SACHBUCH Philipp Thers Buch „Die neue Ordnung auf dem alten Kontinent“ ist eine Mischung aus Reportage und Analyse: über Europa seit 1989

Seine leicht geschriebene Analyse ist eine vorläufige Bilanz der neoliberalen Reformen

Abgesehen davon, dass keine einzige Autorin in der Kategorie Sachbuch nominiert war, gab es in diesem Jahr wenig bis nichts zu mäkeln an der Liste der nominierten Bücher.

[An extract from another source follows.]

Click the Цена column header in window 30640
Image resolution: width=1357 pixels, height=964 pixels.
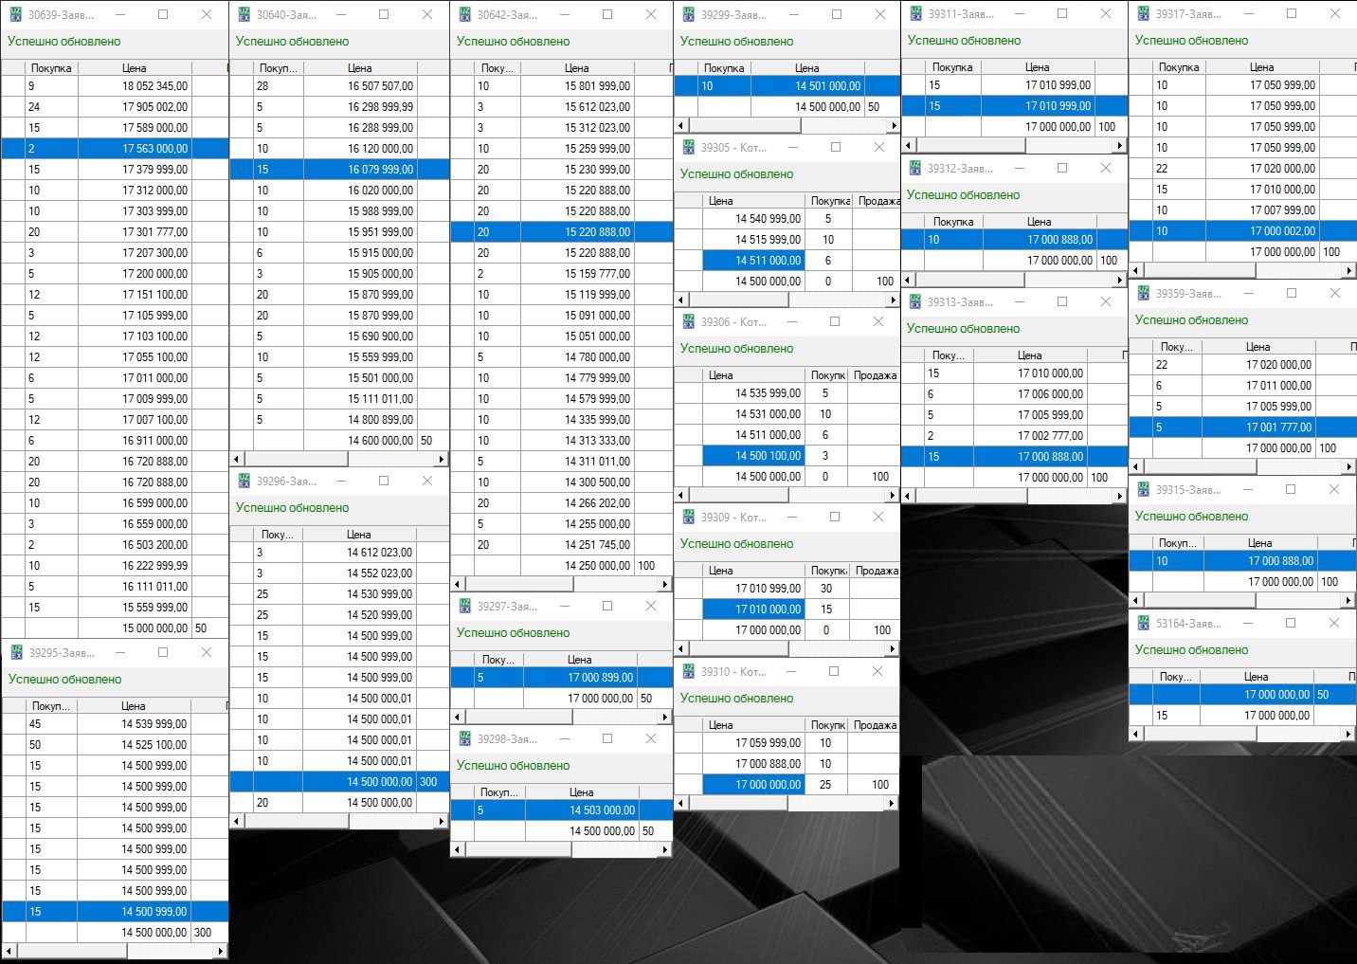click(x=359, y=68)
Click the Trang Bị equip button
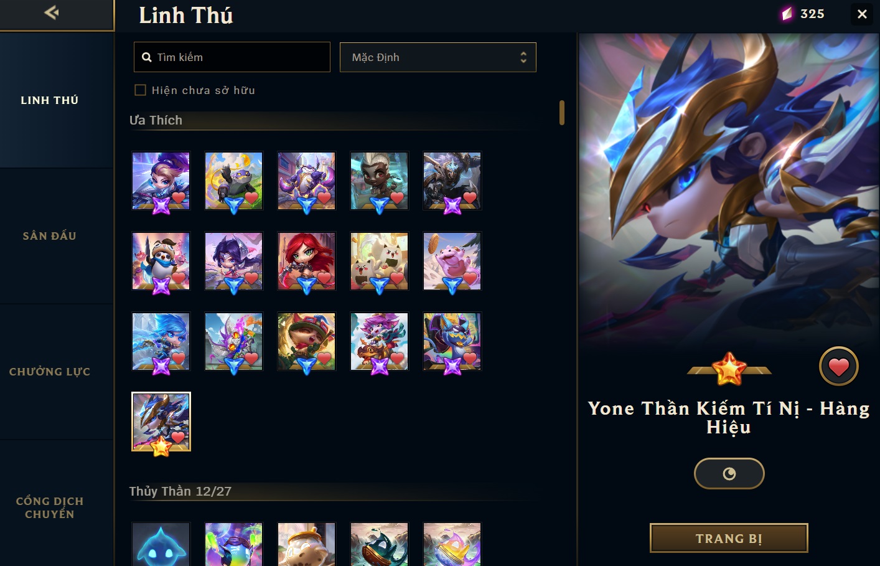Image resolution: width=880 pixels, height=566 pixels. (729, 539)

Tatsächlich jedes der fünf Bücher hat ein Alleinstellungsmerkmal. Bei Philipp Thers Buch „Die neue Ordnung auf dem alten Kontinent“ (Suhrkamp) aus dem letzten Herbst, dem der 11. Preis der Leipziger Buchmesse zugesprochen wurde, ist das die explizit gesamteuropäische Perspektive auf die Umbrüche seit 1989. Die Jury lobte das Buch des Wiener Professors für Osteuropäische Geschichte als ein Geschichtsbuch, das jeder, der die jüngsten Konflikte in Europa verstehen will, lesen sollte. Einen Teil seines Preisgeldes will Ther Freunden in Lemberg spenden, die Ostukrainer bei sich aufgenommen haben.

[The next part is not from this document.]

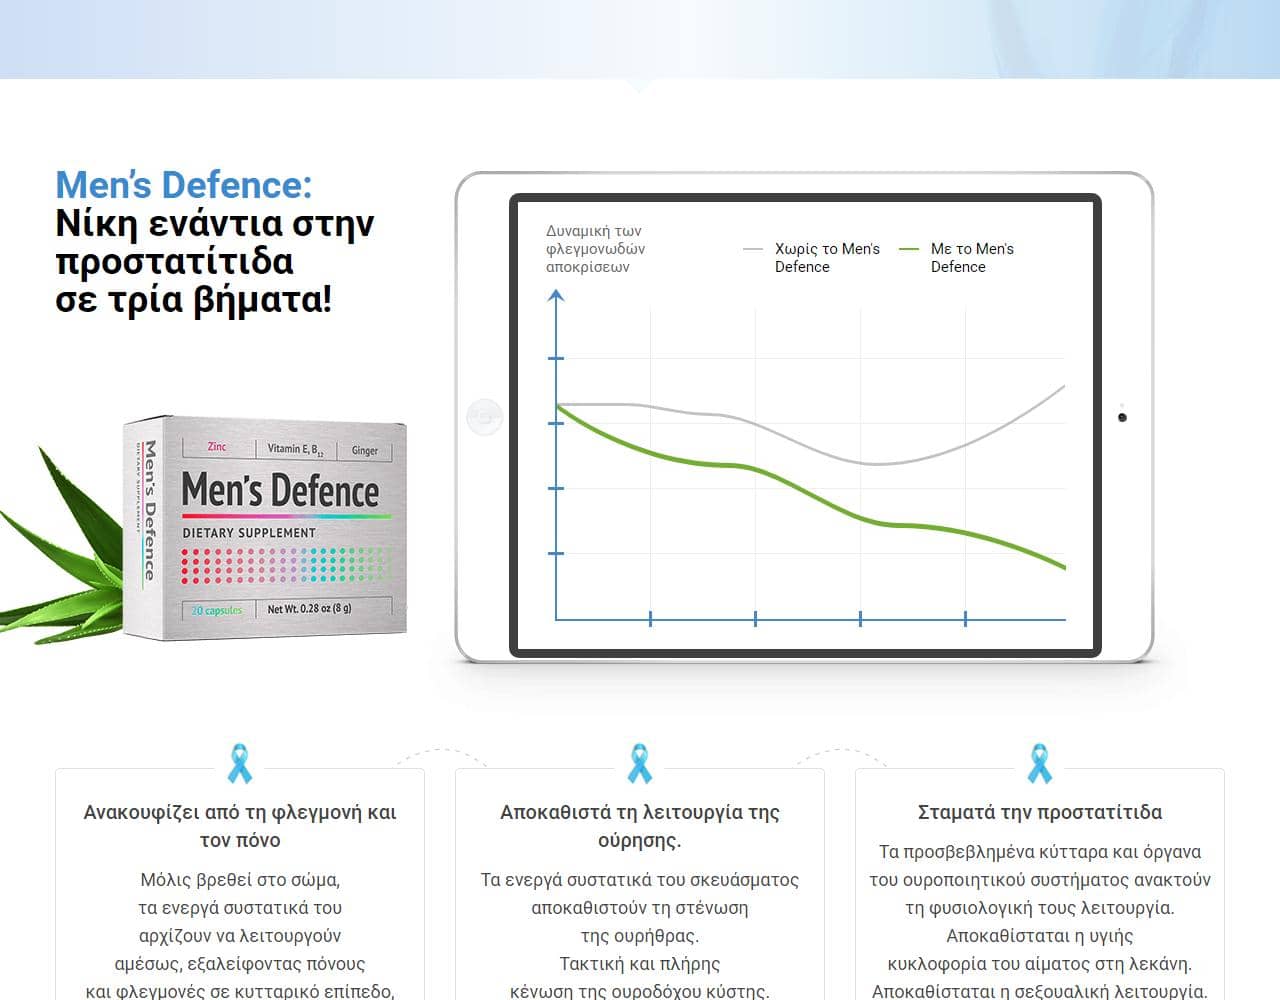Click the green line marker in the chart legend

[x=908, y=249]
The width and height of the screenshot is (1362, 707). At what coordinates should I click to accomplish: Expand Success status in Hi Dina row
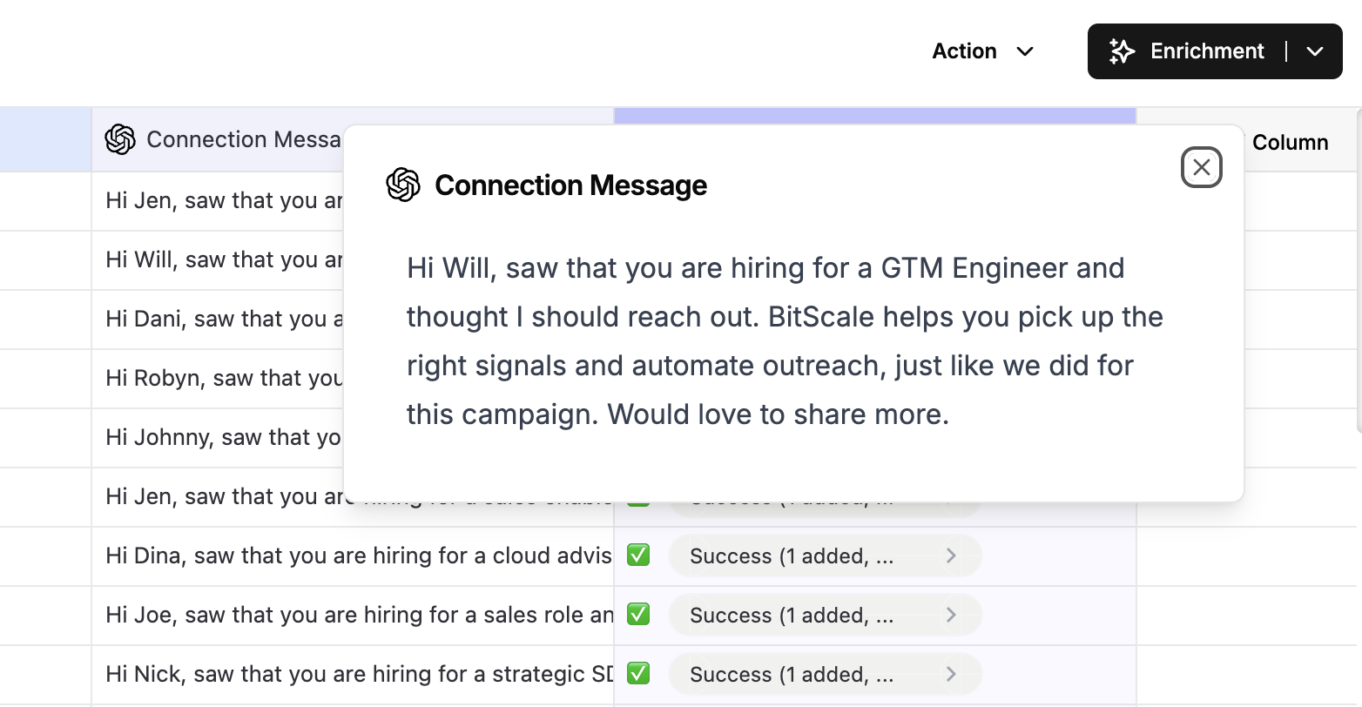click(x=825, y=556)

Das Buch ist eine Mischung aus Reportage und Analyse. Ther zeigt, wovon die abstrakte Rede von Reformen und Umbrüche tatsächlich handelt. Zum Beispiel von sogenannten Eurowaisen, Kindern in Polen, deren Eltern zu Arbeitsmigranten im Westen wurden. Ther, der in Tschechien, Polen und der Ukraine gelebt hat, geht es auch um die Frage der „Selbst-Transformation“ der Leute, die, wie er betont, nicht nur Anpassung, sondern auch Widerstand beinhaltet.

Seine leicht geschriebene Analyse ist eine vorläufige Bilanz der neoliberalen Reformen. Nicht die Fundamentalkritik am Neoliberalismus ist Thers Sache, sondern dessen Anwendung und die konkreten sozialen Folgen. Darin erweisen sich die sogenannten Reformländer des Ostens als Experimentierfeld neoliberaler Politik. Ther spannt den Bogen bis in die unmittelbare Gegenwart und kann nachweisen: „Seit der 2010 ausgebrochenen Eurokrise gibt es einen neuen und gewollten Zusammenhang zwischen dem Osten und dem Süden Europas. Die Griechenland, Italien, Spanien und Portugal verordneten Reformen weisen Ähnlichkeiten mit den neoliberalen Einschnitten im postkommunistischen Europa auf.“

Diese gesamteuropäischen Zusammenhänge herauszuarbeiten, ohne in Ideologiekritik zu verharren, ist ein großes Verdienst des Buches. 2011 erschien von Philipp Ther „Die dunkle Seite der Nationalstaaten. Ethnische Säuberungen im modernen Europa“. Ein viel gelobtes Buch, um das sich die lustige Geschichte eines gescheiterten Verhinderungsversuchs seitens der ehemaligen Präsidentin des Bundes der Vertriebenen Erika Steinbach rankt. Ther hatte den Vertriebenenverbände vorgeworfen, auch noch nach 1990 in der Ostpolitik den Kalten Krieg fortgeführt zu haben. Steinbach versuchte daraufhin 2008 den Verlag von seinem Publikationsvorhaben abzubringen. Thers Verhältnis zum Bund der Vertriebenen sei gestört, so Steinbach damals. Ein Lehrstück in Sachen autoritärer Charakter. Auch rein habituell, so der Eindruck, dürfte das nicht Thers Sache sein.